Verse 10-13
Verse 10: “And as they were reclining in a house, many publicans and sinners came and reclined with Jesus and his disciples.”
In the Gospel of Luke, it specifically says it is the home of “Levi”. Here, a Jew (our Lord) is eating with excommunicated tax-collector and his likewise friends. The Pharisees were really infuriated. According to them, sometime before, “the One” who blasphemed by saying “your sins are forgiven”, is now breaking the social rules, too. Not only for the Pharisees, but even for many of us this is not known – that the most important thing is not to avoid the sinner but work with them and make them righteous.
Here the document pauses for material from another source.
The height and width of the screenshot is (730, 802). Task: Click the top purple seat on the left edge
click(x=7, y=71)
Verse 11: “And when the Pharisees saw [it] they said to his disciples, ‘Why does your Rabbi eat with tax-collectors and sinners?’”
The question was for two things: 1) Their fanatism and faulty understanding 2) They want to convince the disciples that what their Lord is doing is a grave sin. Since the Pharisees do not step into the home of a tax-collector, they probably asked it outside the home.
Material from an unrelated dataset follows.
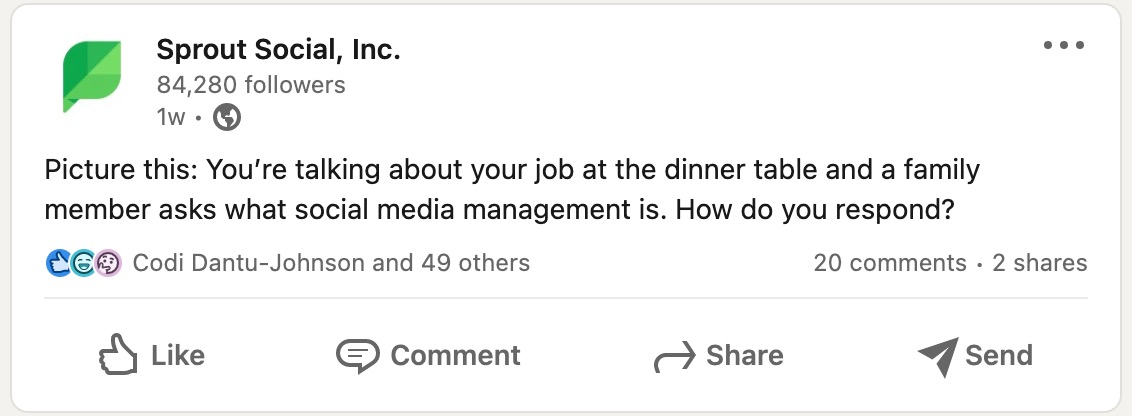Open the 2 shares link
This screenshot has width=1132, height=416.
[x=1039, y=263]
Verse 12: “‘It is not the healthy who need a doctor, but the sick’”
Lord’s words here were against the Pharisees who prided themselves as perfect or “healthy”. But what He says is a universal truth. Without reaching out to a sick, healing is not possible. Apostle Paul says that rather than general speeches, to win over the soul, advice and being a role-model is more useful.
Verse 13: “’Go and learn what that is: I require compassion, and not a sacrifice! For I did not come to call the righteous, but the sinful.’”
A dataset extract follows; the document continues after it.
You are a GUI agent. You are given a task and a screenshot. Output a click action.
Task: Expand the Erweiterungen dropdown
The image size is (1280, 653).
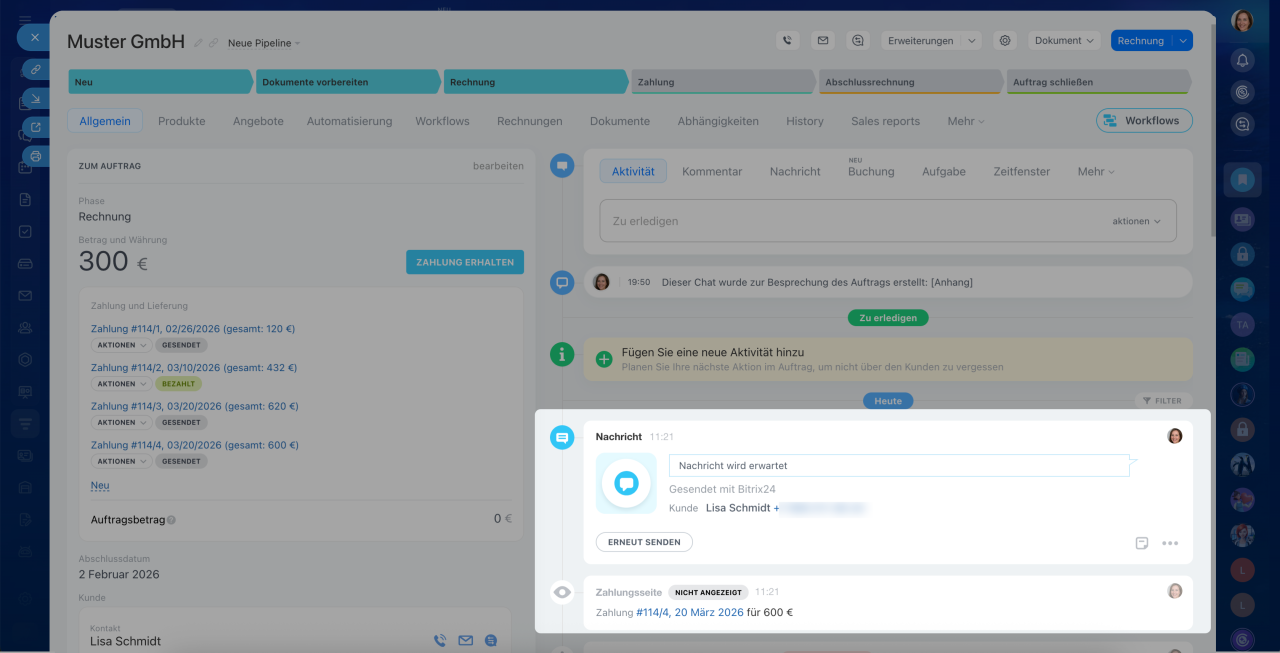(x=971, y=41)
Our Lord quotes Hosea 6:6. The Pharisees and Scribes were quite learned people. But Lord is asking them to go and study more. What they thought about themselves:
1. They are righteous. They have no accountability to take away someone’s sinful life.
2. Their duty is to make laws and implement it with iron-fist; to censure and judge those who do break the law.
3. If they don’t help in anyway, by being steadfast in the rituals, they believed that everything is complete .
But Lord taught them that the most important things are brotherhood, mercy, and fulfillment of the responsibilities to God and other humans.
“For I have not come to call the righteous, but sinners”
This verse is important about the uniqueness of our Lord. In the Hindu religious book Geetha, it says “save the righteousness and annihilate the unrighteousness”. But Lord said that He came to call the unrighteousness and not righteousness. This call of the Lord is going on until today. Are we listening?